Nunavut RCMP have charged three women after receiving a complaint that they used Inuit status to defraud two organizations.

RCMP say that between October 2016 and September 2022, the Ontario-based women applied for and obtained Inuit beneficiary status as adopted children through the land-claim body Nunavut Tunngavik Inc.

Mounties alleged Thursday that the women used the status to defraud the Kakivak Association and Qikiqtani Inuit Association of funds only available to Inuit beneficiaries. The associations offer grants and scholarships to Inuit.

Karima Manji, 59, and her twin daughters, Amira and Nadya Gill, 25, face two counts of fraud over $5,000. They are scheduled to appear in Iqaluit court Oct. 30.

In March, Nunavut Tunngavik Inc. announced it was investigating alleged fraud, saying the sisters had received beneficiary status in 2016.

It said their mother claimed she adopted the girls from an Inuk woman. That woman’s family disputed the claim, saying they have no biological relationship to the twins.

The Qikiqtani Inuit Association, a regional group representing about half of Inuit in Nunavut, had also said it completed an internal investigation into the family’s claims.

It said it found a 2018 enrolment application from the mother that claimed she had been adopted by two Inuit from Iqaluit. The association said the enrolment committee rejected the application due to a lack of supporting documentation and based on their knowledge of the community.

The allegations have not been proven in court.

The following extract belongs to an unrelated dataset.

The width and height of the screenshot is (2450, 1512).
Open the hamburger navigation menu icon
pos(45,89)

Online biographies describe Nadya Gill as a soccer player, coach and academic who was born and grew up near Toronto. She attended two universities in the United States as well as Queen’s University in Kingston, Ont., where she studied law.

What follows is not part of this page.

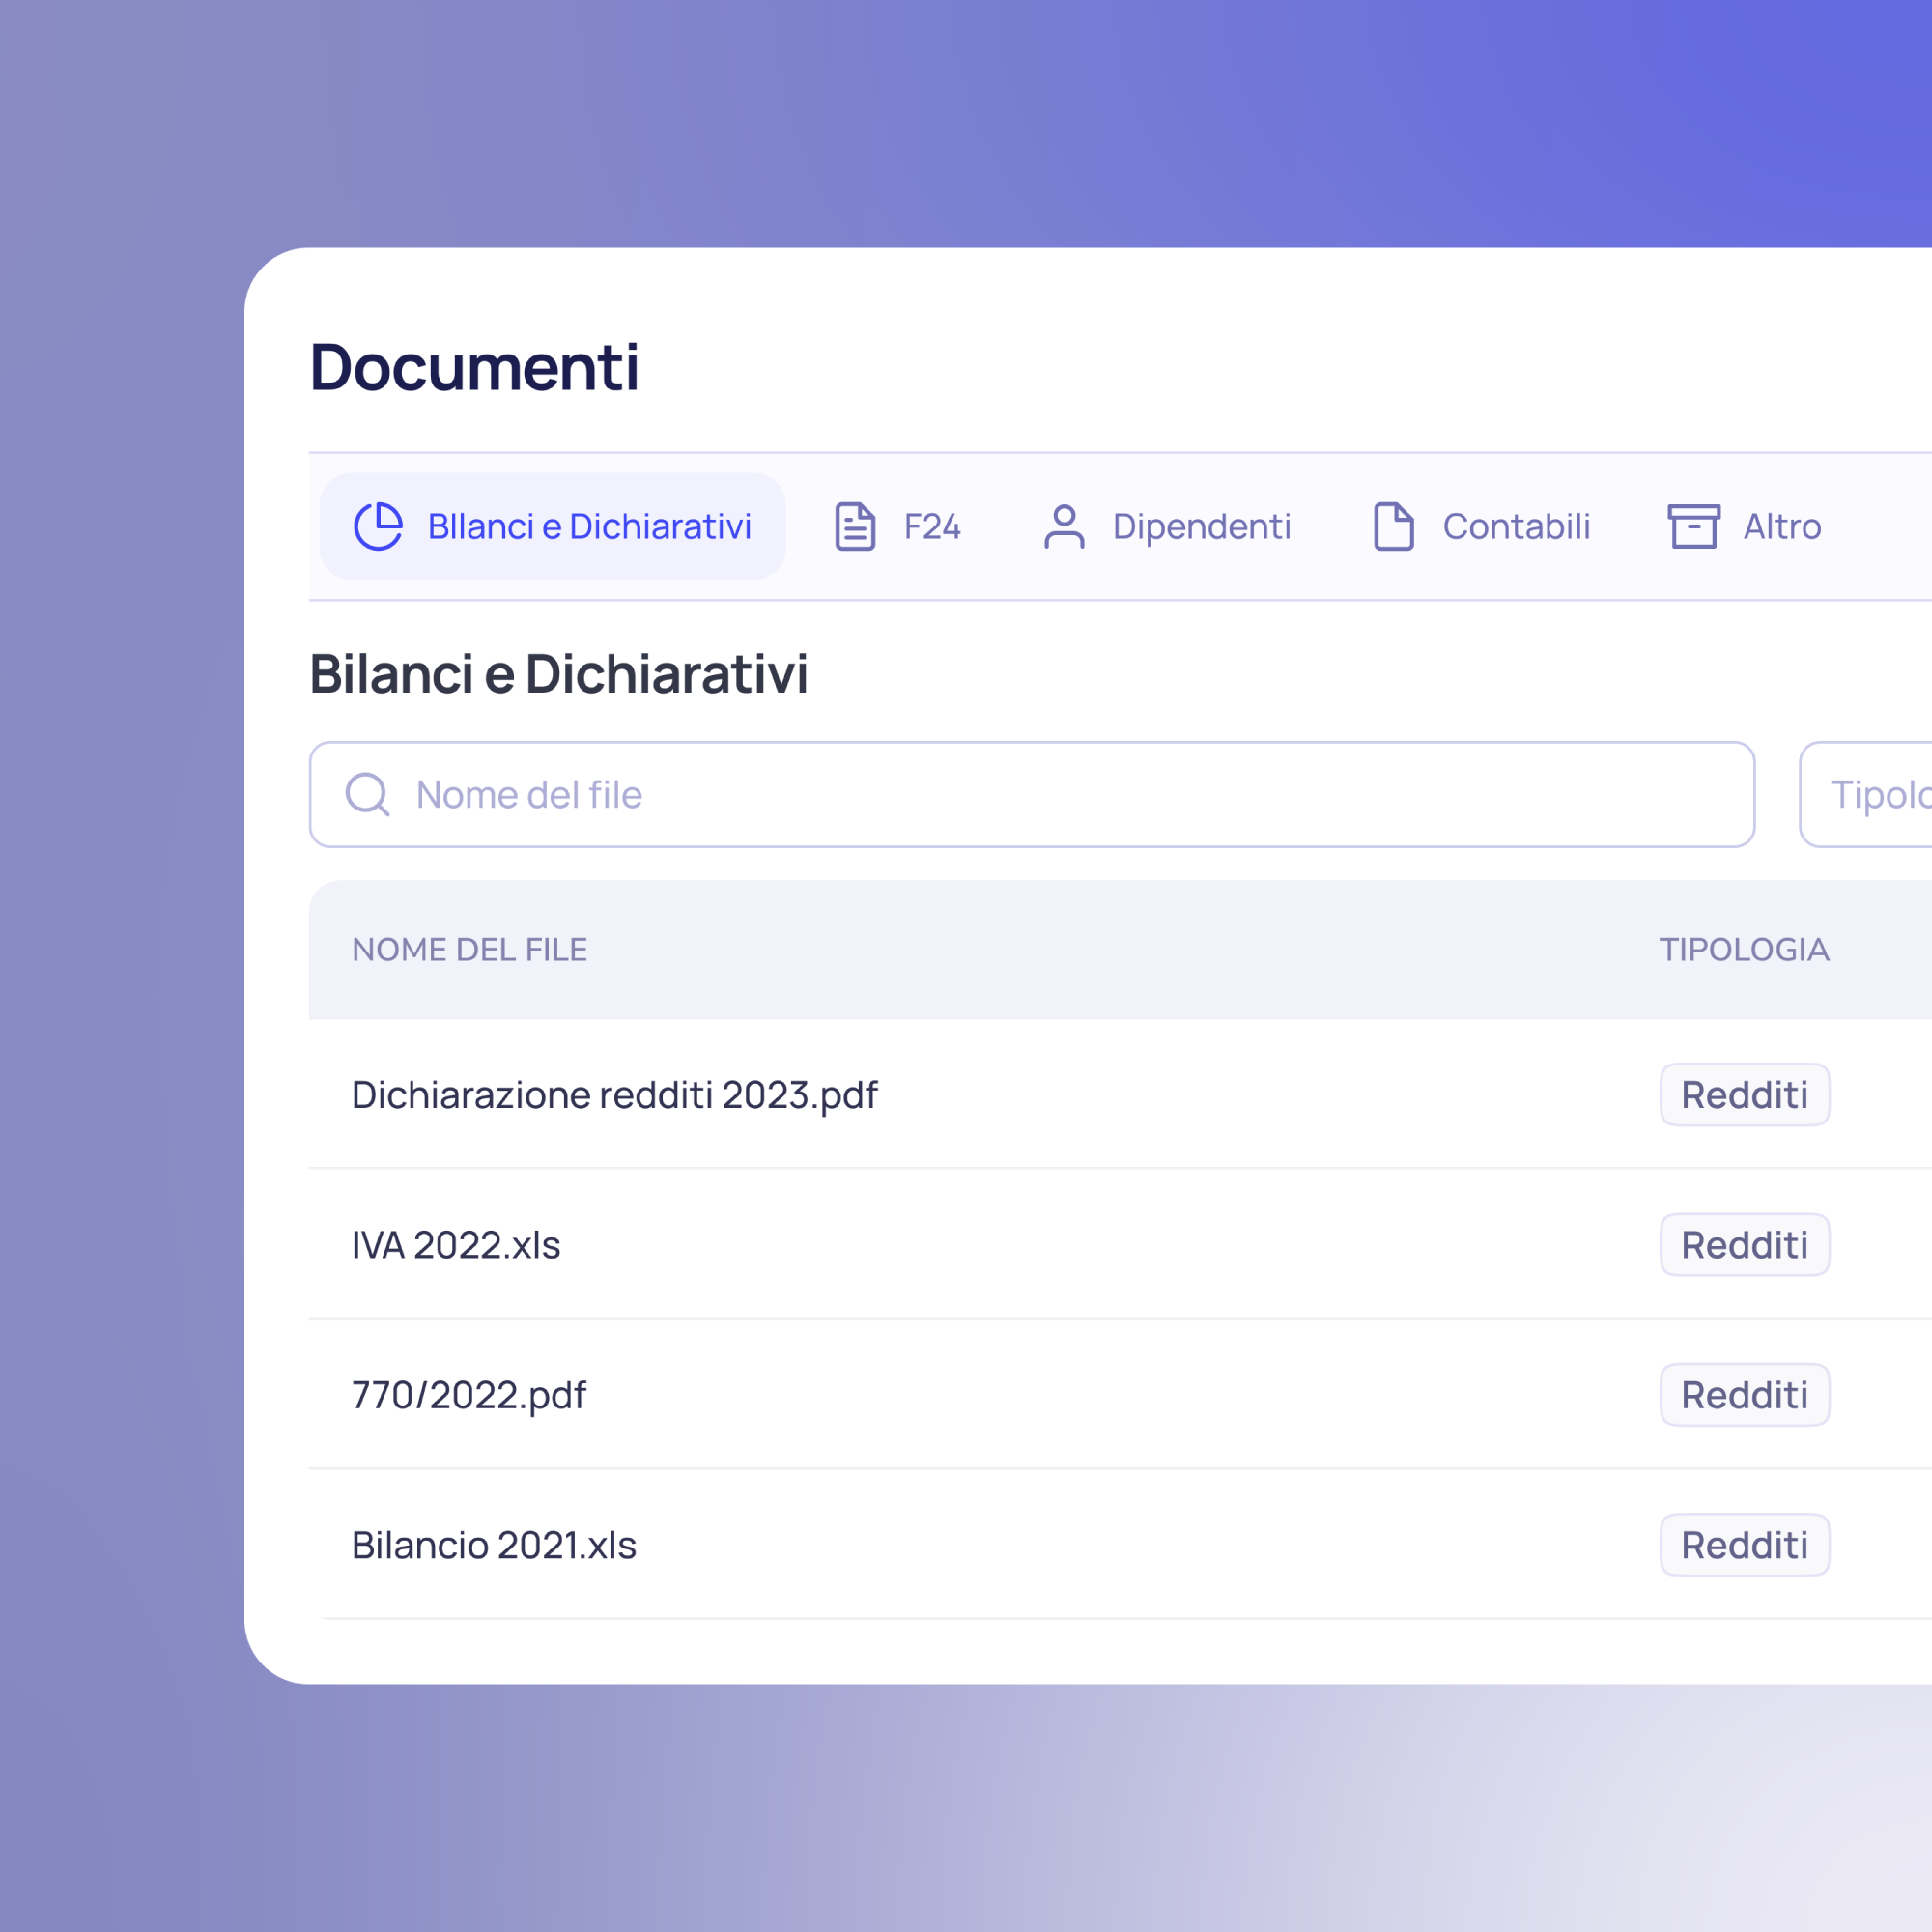Viewport: 1932px width, 1932px height.
Task: Click the search magnifier icon
Action: click(367, 794)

Amira Gill also attended Queen’s University, where she studied civil engineering. Between 2017 and 2021, she was granted an award, scholarship and two bursaries designated for Indigenous students.

The sisters claimed to be Inuit in several news articles in 2021, when they launched Kanata Trade Co., an online business selling masks designed by Indigenous artists. The company’s social media pages and website are no longer online.

The Canadian Council for Aboriginal Business suspended Kanata’s certification.